Parameters can be grouped into categories using ini-file-like syntax:

[red]
offset = float()
scale = float()

[green]
offset = float()
scale = float()

[blue]
offset = float()
scale = float()

Default values may be specified on any parameter using the default keyword argument:

name = string(default="John Doe")

While the most commonly useful parts of the configspec format are discussed here, greater detail can be found in the configspec documentation.

Configspec types

The following is a list of the commonly useful configspec types.

integer: matches integer values. Takes optional min and max arguments:

integer()
integer(3, 9)  # any value from 3 to 9
integer(min=0) # any positive value
integer(max=9)

float: matches float values Has the same parameters as the integer check.

boolean: matches boolean values: True or False.

string: matches any string. Takes optional keyword args min and max to specify min and max length of string.

list: matches any list. Takes optional keyword args min, and max to specify min and max sizes of the list. The list checks always return a list.

force_list: matches any list, but if a single value is passed in will coerce it into a list containing that value.

int_list: Matches a list of integers. Takes the same arguments as list.

float_list: Matches a list of floats. Takes the same arguments as list.

bool_list: Matches a list of boolean values. Takes the same arguments as list.

string_list: Matches a list of strings.

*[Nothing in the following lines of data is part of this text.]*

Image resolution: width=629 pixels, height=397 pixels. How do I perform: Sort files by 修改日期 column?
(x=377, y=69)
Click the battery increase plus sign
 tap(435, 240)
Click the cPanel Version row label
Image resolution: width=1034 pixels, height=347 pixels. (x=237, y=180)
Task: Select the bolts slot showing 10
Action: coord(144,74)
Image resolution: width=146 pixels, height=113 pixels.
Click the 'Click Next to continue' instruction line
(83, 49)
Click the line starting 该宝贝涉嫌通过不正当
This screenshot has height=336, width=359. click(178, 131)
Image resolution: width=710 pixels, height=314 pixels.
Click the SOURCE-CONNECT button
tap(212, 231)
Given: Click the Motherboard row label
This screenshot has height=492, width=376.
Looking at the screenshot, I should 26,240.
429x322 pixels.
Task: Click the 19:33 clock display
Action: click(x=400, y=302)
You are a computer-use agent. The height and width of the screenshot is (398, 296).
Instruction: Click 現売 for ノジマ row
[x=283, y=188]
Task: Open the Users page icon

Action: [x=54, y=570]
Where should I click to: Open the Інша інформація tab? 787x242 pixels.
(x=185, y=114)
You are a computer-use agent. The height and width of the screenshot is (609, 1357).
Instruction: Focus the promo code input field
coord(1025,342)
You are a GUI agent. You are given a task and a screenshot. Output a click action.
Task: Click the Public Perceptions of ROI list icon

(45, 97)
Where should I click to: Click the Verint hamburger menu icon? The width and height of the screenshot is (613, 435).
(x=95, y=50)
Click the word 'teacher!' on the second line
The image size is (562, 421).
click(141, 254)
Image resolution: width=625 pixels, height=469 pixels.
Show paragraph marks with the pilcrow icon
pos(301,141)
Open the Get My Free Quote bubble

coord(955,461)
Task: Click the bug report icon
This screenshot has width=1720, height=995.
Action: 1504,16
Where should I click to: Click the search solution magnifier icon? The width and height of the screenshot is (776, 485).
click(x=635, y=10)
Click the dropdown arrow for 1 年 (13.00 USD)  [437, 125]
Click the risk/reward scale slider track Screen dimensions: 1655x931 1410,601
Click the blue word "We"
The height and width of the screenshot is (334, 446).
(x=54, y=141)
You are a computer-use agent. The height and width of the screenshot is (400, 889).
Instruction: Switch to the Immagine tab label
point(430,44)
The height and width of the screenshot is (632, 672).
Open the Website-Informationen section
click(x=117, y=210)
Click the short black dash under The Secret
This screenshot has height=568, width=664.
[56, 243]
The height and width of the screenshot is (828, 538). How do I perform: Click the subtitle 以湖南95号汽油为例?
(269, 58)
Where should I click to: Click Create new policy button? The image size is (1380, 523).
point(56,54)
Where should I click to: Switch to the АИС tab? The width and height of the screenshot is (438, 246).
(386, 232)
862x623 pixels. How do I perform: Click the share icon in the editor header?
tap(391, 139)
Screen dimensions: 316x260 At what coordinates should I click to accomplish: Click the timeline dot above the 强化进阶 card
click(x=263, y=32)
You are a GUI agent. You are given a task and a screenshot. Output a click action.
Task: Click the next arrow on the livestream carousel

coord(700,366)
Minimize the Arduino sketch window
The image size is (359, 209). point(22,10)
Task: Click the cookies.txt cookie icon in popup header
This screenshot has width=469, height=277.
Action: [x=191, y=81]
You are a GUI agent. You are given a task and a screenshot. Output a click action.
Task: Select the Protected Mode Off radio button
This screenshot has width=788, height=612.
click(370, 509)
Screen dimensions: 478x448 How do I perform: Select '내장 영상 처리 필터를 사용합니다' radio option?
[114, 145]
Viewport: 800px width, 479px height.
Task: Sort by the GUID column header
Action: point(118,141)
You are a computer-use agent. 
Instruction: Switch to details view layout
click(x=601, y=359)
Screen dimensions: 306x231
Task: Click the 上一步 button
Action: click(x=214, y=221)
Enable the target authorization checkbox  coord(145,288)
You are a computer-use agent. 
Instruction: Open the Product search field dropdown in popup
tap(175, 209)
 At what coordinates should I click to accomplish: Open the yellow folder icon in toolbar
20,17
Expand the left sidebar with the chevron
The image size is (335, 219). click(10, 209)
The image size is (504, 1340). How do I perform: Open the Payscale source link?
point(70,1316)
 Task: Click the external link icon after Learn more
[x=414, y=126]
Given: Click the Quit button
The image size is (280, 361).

Takes the same arguments as list.

option: matches any from a list of options. You specify this test with:

option('option 1', 'option 2', 'option 3')

Normally, steps will receive input files as parameters and return output files from their process methods. However, in cases where paths to files should be specified in the parameter file, there are some extra parameter types that stpipe provides that aren’t part of the core configobj library.

input_file: Specifies an input file. Relative paths are resolved against the location of the parameter file. The file must also exist.

output_file: Specifies an output file. Identical to input_file, except the file doesn’t have to already exist.

Interfacing with CRDS

If a Step uses CRDS to retrieve reference files, there are two things to do:

  1. Within the process method, call self.get_reference_file or self.get_reference_file_model to get a reference file from CRDS. These methods take as input a) a model for the input file, whose metadata is used to do a CRDS bestref lookup, and b) a reference file type, which is just a string to identify the kind of reference file.

  2. Declare the reference file types used by the Step in the reference_file_types member. This information is used by the stpipe framework for two purposes: a) to pre-cache the reference files needed by a Pipeline before any of the pipeline processing actually runs, and b) to add override parameters to the Step’s configspec.

For each reference file type that the Step declares, an override_* parameter is added to the Step’s configspec. For example, if a step declares the following:

reference_file_types = ['flat_field']

then the user can override the flat field reference file using the parameter file:

override_flat_field = /path/to/my_reference_file.asdf

or at the command line:

--override_flat_field=/path/to/my_reference_file.asdf